O QUE FAZER:
1. Resume em duas frases o excerto sobre o Jardim Jaleco.
2. Diz se cada afirmação concorda com o excerto sobre o Jardim Jaleco, respondendo sim ou não e citando as palavras do excerto que o decidem: (a) O disco Jardim Jaleco foi lançado em CD. (b) Em criança, quem escreve gostava de fado. (c) A ida ao jardim zoológico era conduzida pelo Guarda Ezequiel.
3. Continua o excerto sobre o Jardim Jaleco a partir da última frase apresentada.

EXCERTO DO DOCUMENTO:

* * *

Percebi logo que me tinha enganado na casa, suspirei de alívio e fugi dali a sete pés. Quando ia a fugir, com todos os meus sete pés, e até oito se os tivesse, vi entrar no prédio uma senhora mais ou menos da minha idade, sem barriga de cerveja mas com franja de cabeleireiro. Voltei a suspirar de alívio. Ainda me enganei umas quantas vezes até dar com a minha porta, mas finalmente encontrei-a. Não tenho nenhum edredon fofinho nem hábito de fazer carne assada, mas ao menos na minha casa, sei com o que posso contar. Tenho é de a conseguir encontrar.

Muito obrigadinho, muito obrigado


Há um disco mítico da minha infância que se chama Jardim Jaleco, de Carlos Mendes. (e que, indecentemente, e tanto quanto sei, nunca foi lançado em CD; infelizmente, o vinil que eu tinha, parafraseando o grande Herman, "viste-lo? Era o visteze-o").
O Jardim Jaleco era sobre uma ida ao jardim zoológico, conduzida pelo Guarda Ezequiel, e em que cada animal cantava a sua cantiga. Ainda hoje me recordo do Elefante D. Henrique que tinha um amigo que era cão e se chamava Diogo (insuperável), da Serpente Serafina, uma das minhas preferidas, mas, acima de tudo, o que recordo com muita saudade, à boa maneira portuguesa, é a música do crocodilo, o Casca-Grossa, que era fadista.
Esta musiquinha é de um humor imbatível, e só consigo perceber isto agora, com esta idade avançada que tenho. Na altura, como o crocodilo Casca Grossa era fadista e eu não gostava nada de fado, não apreciava muito o que ele cantava, embora soubesse a canção de cor. E ainda hoje sei, e por isso lhe acho tanta graça. O Casca-Grossa queixava-se de que as pessoas andavam atrás dele para fazer sapatos e malas com a sua bela pele, e ele, na mais apurada voz de Alfama, cheia de trejeitos, rematava com: "mas eu não me rendo, só pretendo a igualdade! Sou casca grossa, mas nunca pus a pata na poça!"
Lin-do. A "igualdade" e a "pata na poça" são demais para mim e ainda hoje me fazem rir desalmadamente ao recordar o crocodilo fadista. E o melhor ainda era mesmo no fim da canção, em que o público, igualmente à boa maneira portuguesa, se desfazia em palmas e gritos de "eh, fadista!", para receber do Casca-Grossa um sentido agradecimento: "muito obrigadinho, muito obrigado. Muito obrigadinho, muito obrigado". Foi o meu primeiro contacto com o humor conseguido através das frases feitas, das convenções da linguagem, e por isso continua bem presente na minha memória.

* * *

LINHAS DE DADOS:
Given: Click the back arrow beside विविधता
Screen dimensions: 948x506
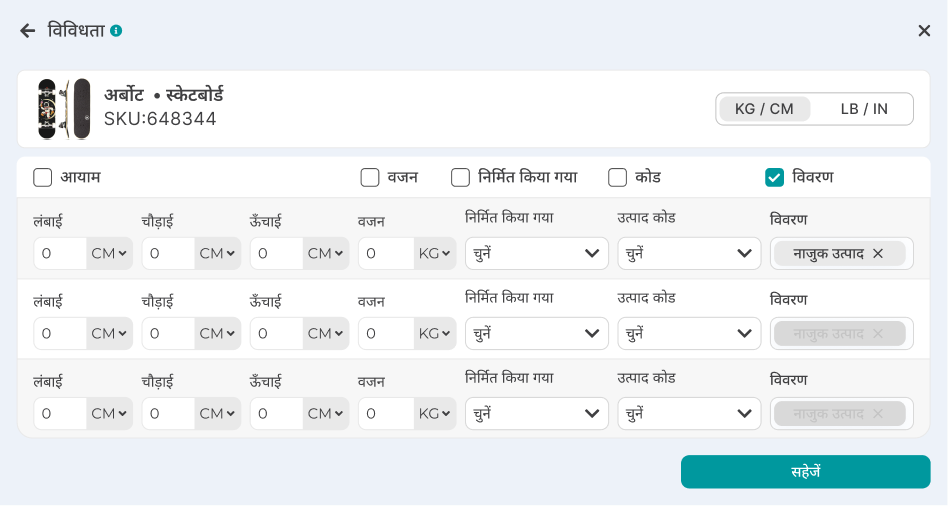Looking at the screenshot, I should pyautogui.click(x=27, y=31).
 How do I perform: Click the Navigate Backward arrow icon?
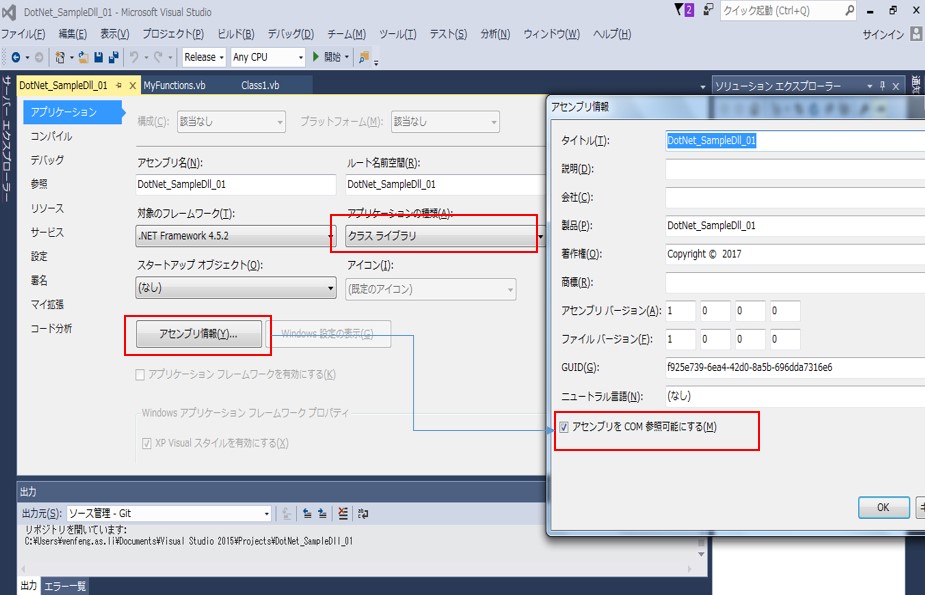(x=15, y=57)
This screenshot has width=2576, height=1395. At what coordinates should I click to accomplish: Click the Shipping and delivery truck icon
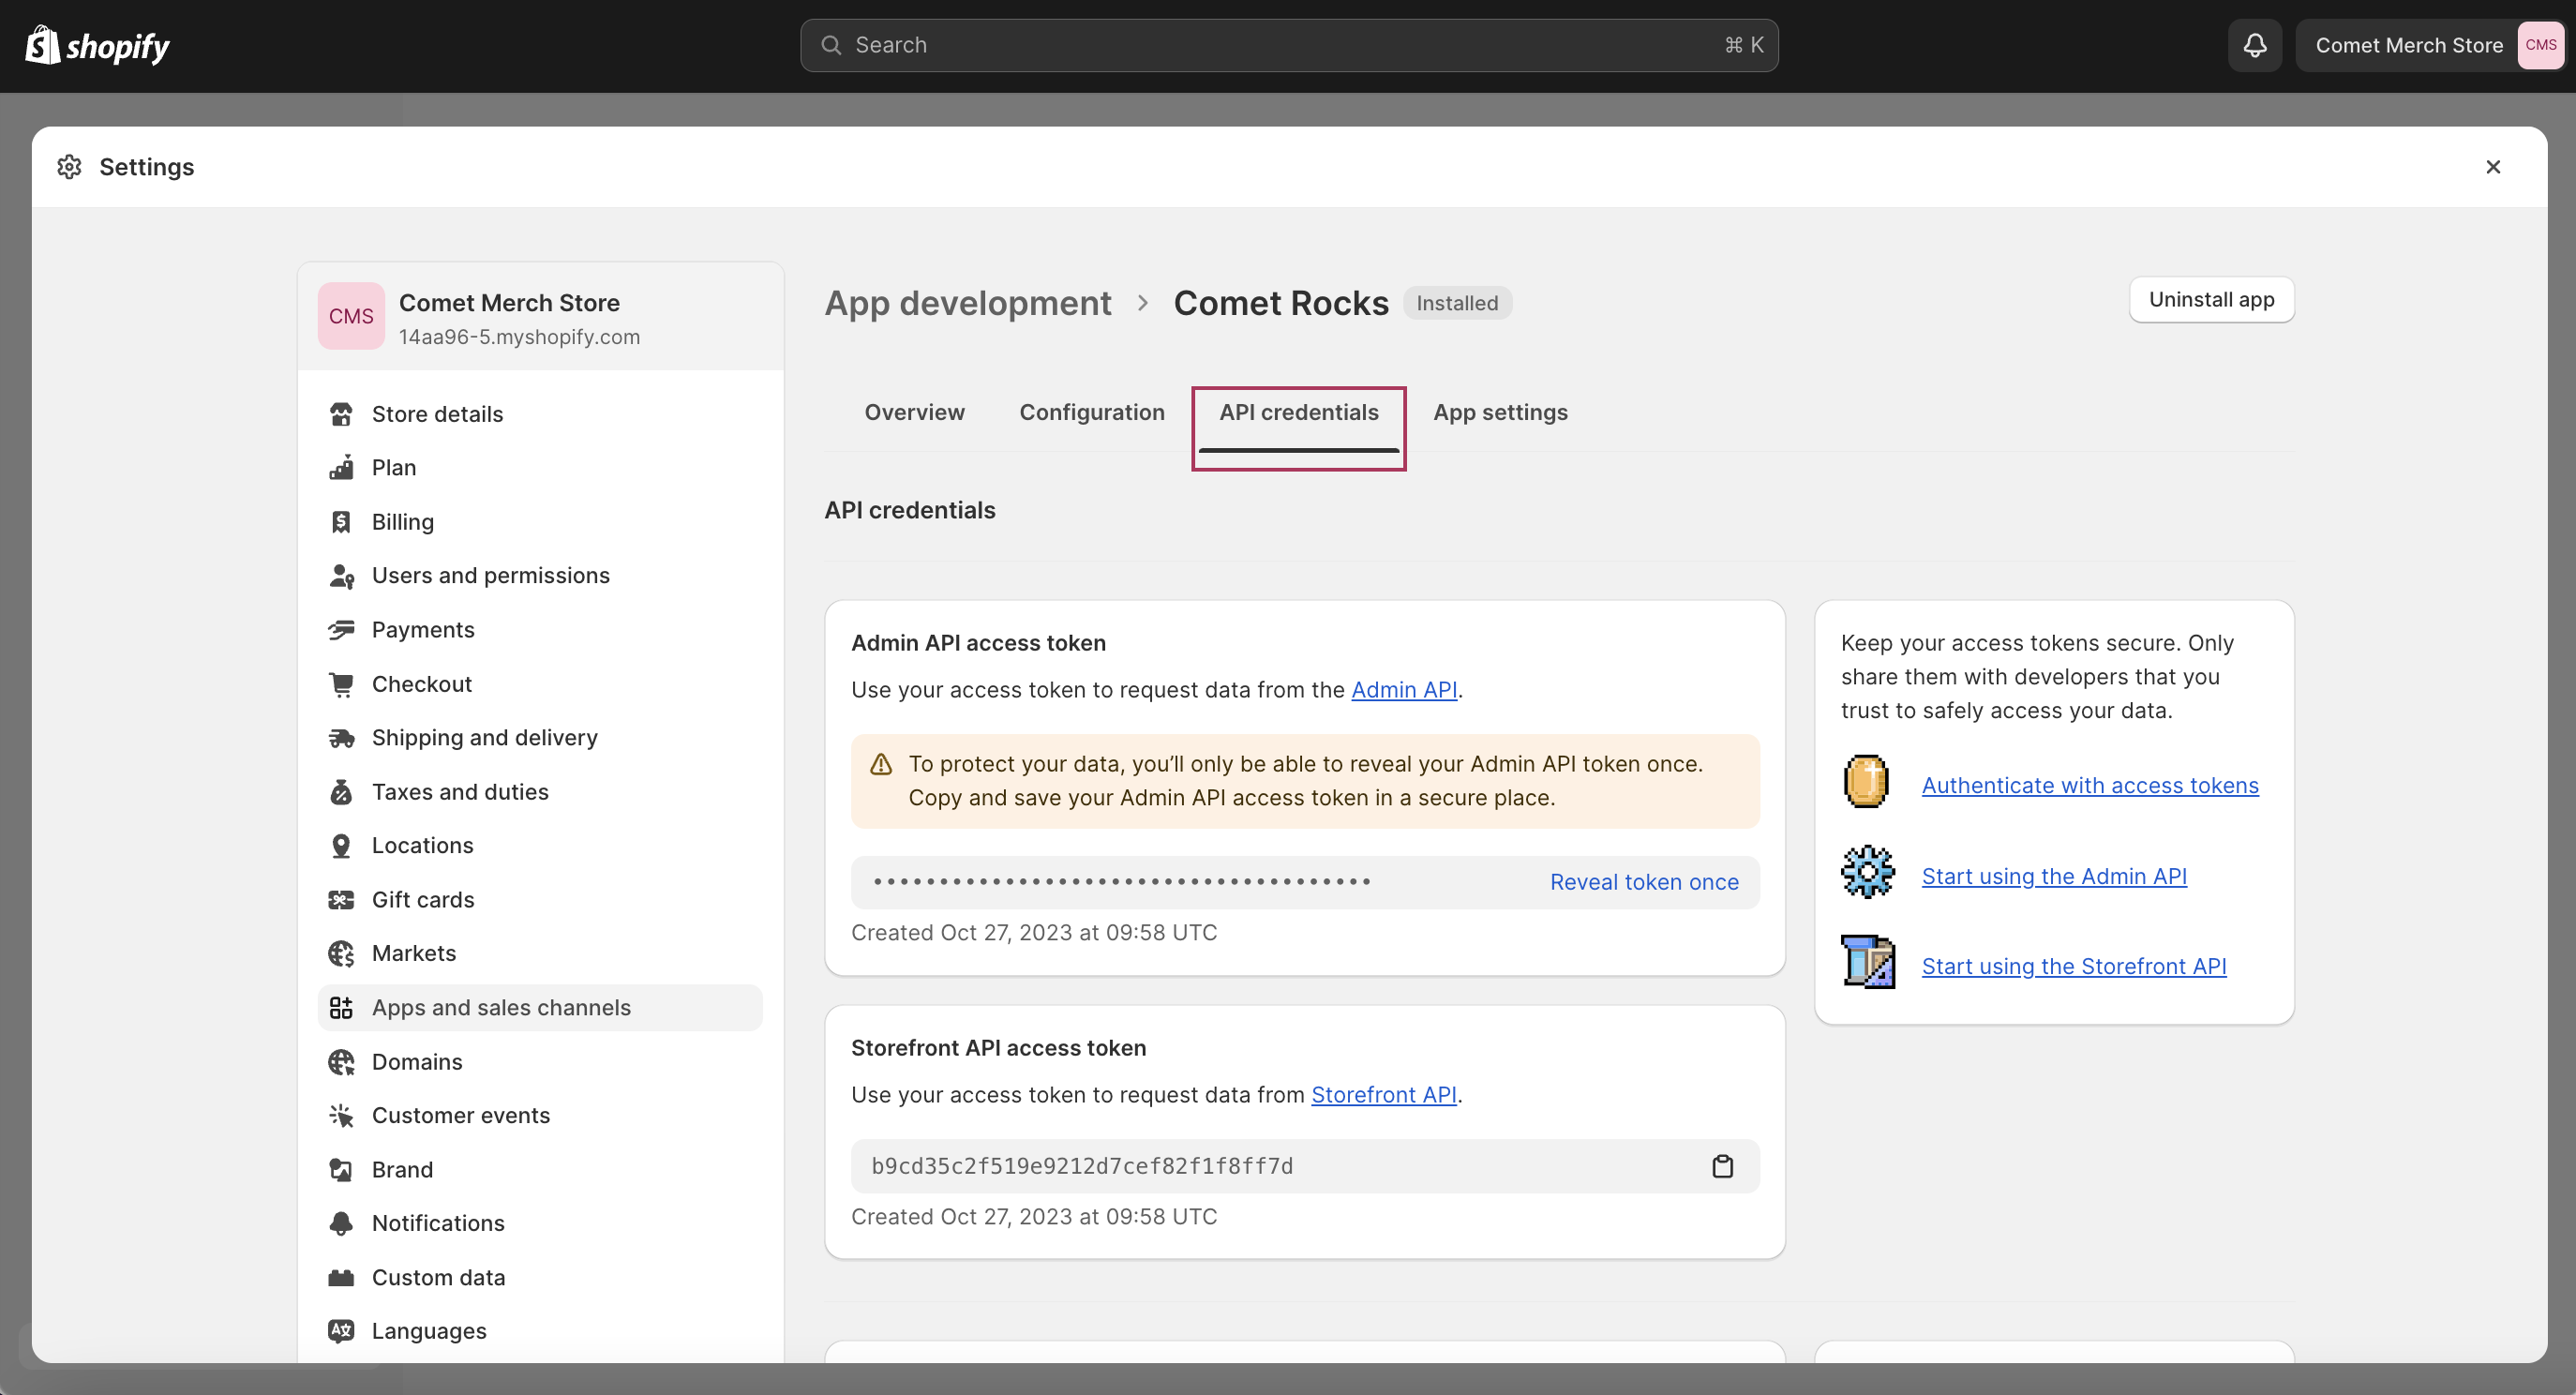tap(341, 738)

* * *

RESPOSTAS POR ORDEM:
1. Quem escreve recorda o Jardim Jaleco, de Carlos Mendes, um disco da infância sobre uma ida ao jardim zoológico, conduzida pelo Guarda Ezequiel, em que cada animal cantava a sua cantiga. Destaca sobretudo a canção do crocodilo fadista Casca-Grossa, cujo humor só agora consegue perceber e que foi o seu primeiro contacto com o humor feito de frases feitas e convenções da linguagem.

2.
(a) Não: "tanto quanto sei, nunca foi lançado em CD".
(b) Não: "eu não gostava nada de fado".
(c) Sim: "conduzida pelo Guarda Ezequiel".

3.
Acho que o Casca-Grossa e o Tal Canal são, ainda hoje, as grande fontes de humor que adoçam a minha vida (é piroso, mas é verdade). O que reforça uma teoria que eu tenho, que acalento e continuarei a acalentar, e que é: as crianças têm de ser expostas ao bom humor desde tenra idade, ainda que nem sempre o percebam ou achem graça. Eu não achava graça ao Casca-Grossa, e agora adoro. Também não percebia muito bem o Tal Canal (nem a Marilu eu conseguia compreender bem), e agora não passo sem a minha edição especial em DVD. Também não entendia nada, mas é que mesmo nada, do Flying Circus dos Monty Python que passava na RTP, e agora passo a vida no canal dos Monty Python no YouTube. É assim, a vida muda, os gostos discutem-se, e as referências que trazemos da infância acabam por ser fundamentais no nosso (bom) humor.
Saber rir é das coisas mais compensadoras que existe. Tão bom como o Côte D'Or Truffé Noir. Ou quase tão bom.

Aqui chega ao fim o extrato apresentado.